Une ex-amie de Christian Pidoux est venue dire quel gentil garçon il était. «Il m'offrait toujours de sublimes cadeaux, des sacs de chez Dior ou Hermès, il m'invitait dans les meilleurs restaurants et me parlait de m'acheter une Peugeot 306.» Finalement, elle a dû se contenter d'une Golf d'occasion à 3000 francs achetée grâce à l'argent de la rançon versée par la famille Lagonico. Proche de Christian jusqu'au jour de sa cavale au Brésil, elle a déjeuné avec lui le jour du rapt sans rien savoir de ce qui se tramait. «Il était nerveux et recevait sans cesse des appels sur son téléphone portable.» Le mercredi 23 décembre, après s'être emparé des 500 000 francs déposés par la mère de l'otage dans le vignoble de Treytorrens, remis plus de la moitié de la somme à ses comparses, Christian Pidoux a rappelé cette amie pour l'inviter à déjeuner, puis à faire une balade à Evian. C'est là qu'il lui a donné 6000 francs en guise de soutien à sa situation précaire. «Ce jour-là, il était normal», précise la jeune femme.

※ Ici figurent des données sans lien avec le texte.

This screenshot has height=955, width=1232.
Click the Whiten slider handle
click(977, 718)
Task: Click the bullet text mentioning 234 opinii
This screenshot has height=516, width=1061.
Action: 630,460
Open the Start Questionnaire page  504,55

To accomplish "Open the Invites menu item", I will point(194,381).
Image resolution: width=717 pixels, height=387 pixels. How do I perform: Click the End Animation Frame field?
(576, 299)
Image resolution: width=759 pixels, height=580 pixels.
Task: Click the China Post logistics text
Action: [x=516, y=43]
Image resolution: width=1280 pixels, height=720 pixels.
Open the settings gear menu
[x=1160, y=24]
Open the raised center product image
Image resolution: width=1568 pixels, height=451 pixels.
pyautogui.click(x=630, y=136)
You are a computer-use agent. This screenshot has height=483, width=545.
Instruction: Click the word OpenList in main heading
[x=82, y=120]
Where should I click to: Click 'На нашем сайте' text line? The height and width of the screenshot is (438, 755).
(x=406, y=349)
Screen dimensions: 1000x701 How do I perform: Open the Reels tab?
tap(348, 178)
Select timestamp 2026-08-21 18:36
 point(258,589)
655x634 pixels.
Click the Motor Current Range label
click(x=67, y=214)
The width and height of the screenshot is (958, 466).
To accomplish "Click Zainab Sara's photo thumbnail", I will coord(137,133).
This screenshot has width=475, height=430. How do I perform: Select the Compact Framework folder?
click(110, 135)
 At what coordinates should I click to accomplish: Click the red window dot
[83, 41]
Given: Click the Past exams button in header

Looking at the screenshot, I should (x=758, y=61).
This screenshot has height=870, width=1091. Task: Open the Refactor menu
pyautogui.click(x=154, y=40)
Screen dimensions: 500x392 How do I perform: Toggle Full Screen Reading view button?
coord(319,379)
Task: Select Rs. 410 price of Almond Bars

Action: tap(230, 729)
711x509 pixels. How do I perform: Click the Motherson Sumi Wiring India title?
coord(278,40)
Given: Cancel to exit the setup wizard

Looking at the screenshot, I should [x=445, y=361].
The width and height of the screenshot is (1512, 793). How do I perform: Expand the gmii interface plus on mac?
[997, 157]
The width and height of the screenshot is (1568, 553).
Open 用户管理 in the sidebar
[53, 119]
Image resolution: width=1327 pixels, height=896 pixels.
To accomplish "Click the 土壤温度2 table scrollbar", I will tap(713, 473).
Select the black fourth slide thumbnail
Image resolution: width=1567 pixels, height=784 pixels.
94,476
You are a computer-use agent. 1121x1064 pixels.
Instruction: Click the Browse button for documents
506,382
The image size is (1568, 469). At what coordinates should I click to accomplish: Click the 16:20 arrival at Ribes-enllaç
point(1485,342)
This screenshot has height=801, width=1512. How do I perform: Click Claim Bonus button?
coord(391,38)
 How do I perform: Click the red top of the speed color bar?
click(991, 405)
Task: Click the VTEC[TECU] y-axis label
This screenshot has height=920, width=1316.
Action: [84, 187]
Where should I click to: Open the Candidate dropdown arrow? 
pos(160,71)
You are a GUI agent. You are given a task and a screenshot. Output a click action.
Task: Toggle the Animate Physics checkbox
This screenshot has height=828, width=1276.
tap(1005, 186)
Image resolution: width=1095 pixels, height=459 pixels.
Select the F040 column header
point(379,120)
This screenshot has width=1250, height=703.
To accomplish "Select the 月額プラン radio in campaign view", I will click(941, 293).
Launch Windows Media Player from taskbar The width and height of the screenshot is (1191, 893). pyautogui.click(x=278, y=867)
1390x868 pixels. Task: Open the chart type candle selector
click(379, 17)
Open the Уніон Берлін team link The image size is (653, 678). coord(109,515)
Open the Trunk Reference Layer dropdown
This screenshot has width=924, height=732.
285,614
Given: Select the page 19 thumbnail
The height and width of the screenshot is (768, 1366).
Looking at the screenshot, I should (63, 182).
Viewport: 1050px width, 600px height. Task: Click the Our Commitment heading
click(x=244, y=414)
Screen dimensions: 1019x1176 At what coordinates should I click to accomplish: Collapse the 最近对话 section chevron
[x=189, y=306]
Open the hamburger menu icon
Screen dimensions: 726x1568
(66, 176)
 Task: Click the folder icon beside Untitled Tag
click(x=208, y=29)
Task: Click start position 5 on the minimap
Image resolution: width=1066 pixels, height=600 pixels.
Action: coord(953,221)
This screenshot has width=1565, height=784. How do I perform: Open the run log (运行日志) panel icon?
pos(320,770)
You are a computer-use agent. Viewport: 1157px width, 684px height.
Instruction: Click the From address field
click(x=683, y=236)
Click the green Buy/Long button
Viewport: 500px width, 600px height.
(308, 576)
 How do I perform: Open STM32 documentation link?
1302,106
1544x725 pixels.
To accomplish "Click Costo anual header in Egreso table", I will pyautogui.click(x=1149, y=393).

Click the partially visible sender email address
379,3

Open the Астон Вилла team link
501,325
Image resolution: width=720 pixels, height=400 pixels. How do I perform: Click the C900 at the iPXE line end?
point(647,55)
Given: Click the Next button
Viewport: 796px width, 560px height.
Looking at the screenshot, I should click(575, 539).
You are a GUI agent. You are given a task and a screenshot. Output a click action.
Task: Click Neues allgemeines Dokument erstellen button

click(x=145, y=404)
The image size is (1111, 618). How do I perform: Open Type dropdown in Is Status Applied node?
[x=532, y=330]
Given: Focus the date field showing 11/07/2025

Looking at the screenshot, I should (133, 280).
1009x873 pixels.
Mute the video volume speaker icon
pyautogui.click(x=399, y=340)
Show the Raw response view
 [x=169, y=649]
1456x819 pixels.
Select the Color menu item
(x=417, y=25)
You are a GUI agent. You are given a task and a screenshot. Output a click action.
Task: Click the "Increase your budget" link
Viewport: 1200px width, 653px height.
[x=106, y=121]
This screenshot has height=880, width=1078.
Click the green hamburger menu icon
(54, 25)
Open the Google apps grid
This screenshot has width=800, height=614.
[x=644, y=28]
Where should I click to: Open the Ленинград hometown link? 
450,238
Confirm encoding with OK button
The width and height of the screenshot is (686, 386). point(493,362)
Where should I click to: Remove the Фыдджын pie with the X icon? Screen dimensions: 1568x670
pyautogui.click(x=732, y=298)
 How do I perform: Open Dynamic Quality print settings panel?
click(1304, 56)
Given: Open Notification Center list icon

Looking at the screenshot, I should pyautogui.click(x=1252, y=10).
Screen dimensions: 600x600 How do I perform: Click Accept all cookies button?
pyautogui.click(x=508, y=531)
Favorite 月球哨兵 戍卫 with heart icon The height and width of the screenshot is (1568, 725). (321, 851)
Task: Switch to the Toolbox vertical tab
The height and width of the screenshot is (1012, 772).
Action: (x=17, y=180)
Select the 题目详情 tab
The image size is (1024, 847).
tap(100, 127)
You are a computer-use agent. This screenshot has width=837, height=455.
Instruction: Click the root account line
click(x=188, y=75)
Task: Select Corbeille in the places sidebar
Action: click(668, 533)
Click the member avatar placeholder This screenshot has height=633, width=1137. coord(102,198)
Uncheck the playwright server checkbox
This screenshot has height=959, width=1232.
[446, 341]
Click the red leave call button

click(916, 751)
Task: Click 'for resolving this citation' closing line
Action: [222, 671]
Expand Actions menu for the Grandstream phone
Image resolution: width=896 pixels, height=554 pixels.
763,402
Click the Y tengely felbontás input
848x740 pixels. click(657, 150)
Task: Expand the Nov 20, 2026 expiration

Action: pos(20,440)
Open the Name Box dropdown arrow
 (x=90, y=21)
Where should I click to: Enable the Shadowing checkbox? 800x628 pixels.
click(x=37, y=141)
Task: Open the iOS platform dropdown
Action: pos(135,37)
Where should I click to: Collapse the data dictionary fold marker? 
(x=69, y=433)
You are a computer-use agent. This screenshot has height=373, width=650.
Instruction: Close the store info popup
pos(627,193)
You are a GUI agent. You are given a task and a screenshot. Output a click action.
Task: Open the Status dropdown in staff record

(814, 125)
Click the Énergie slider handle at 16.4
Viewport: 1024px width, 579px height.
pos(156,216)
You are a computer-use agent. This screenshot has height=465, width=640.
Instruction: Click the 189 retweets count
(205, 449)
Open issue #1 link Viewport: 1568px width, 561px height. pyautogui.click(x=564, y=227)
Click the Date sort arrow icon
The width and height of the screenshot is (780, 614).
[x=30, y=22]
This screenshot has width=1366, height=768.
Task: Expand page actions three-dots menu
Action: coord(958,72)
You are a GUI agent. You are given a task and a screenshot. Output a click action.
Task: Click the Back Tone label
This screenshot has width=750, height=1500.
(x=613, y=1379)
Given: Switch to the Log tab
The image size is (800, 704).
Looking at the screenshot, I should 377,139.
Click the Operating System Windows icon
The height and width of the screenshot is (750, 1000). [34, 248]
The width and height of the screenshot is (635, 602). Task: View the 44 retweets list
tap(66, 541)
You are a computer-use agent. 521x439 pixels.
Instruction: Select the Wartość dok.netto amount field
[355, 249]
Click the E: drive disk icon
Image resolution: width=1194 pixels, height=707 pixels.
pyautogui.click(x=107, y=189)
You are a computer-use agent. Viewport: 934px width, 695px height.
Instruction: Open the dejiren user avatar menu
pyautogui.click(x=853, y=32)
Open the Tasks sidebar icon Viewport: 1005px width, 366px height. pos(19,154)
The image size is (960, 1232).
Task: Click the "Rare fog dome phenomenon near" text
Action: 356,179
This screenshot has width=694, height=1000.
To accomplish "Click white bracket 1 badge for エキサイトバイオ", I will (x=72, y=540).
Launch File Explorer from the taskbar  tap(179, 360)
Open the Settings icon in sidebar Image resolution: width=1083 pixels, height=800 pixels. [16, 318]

A quel moment Pascal Schumacher a-t-il su que son ami était le concepteur de cette affaire? Les débats n'ont pas encore apporté de réponse à cette question. Lors des multiples tentatives d'enlèvement qui ont précédé l'entrée en scène d'une nouvelle équipe plus déterminée et efficace, il affirme avoir prêté le fourgon des pompes funèbres pour venir en aide à Christian Pidoux. Il croyait que ce dernier était menacé et contraint de fournir un véhicule à des gens qui en voulaient à Stéphane Lagonico. Pascal Schumacher est même allé se poster devant le domicile de l'avocat pour voir comment les choses tourneraient, ou venir en aide à son copain. Finalement, dit-il, il a pris ses jambes à son cou. «Je ne voulais plus rien à voir à faire avec cette histoire.» On ne sait toujours pas pourquoi il a accepté de replonger dans cette affaire.

Lors de la dernière tentative de cette première équipe, Stéphane Lagonico réalise que quelque chose d'anormal se passe devant chez lui. Il voit un fourgon, un homme encagoulé se cacher derrière un véhicule. «J'ai pensé à des cambrioleurs, j'ai fait semblant de parler au téléphone tout en regagnant l'entrée de l'immeuble. Là, j'ai vraiment appelé la police, mon cœur battait fort, j'avais peur de me faire surprendre en train de dénoncer un forfait», explique la victime. Le lendemain, l'avocat en parle à des amis qui lui suggèrent que ces gens en voulaient peut-être à lui ou à sa voiture. «A l'époque, j'étais certain que non», ajoute Stéphane Lagonico.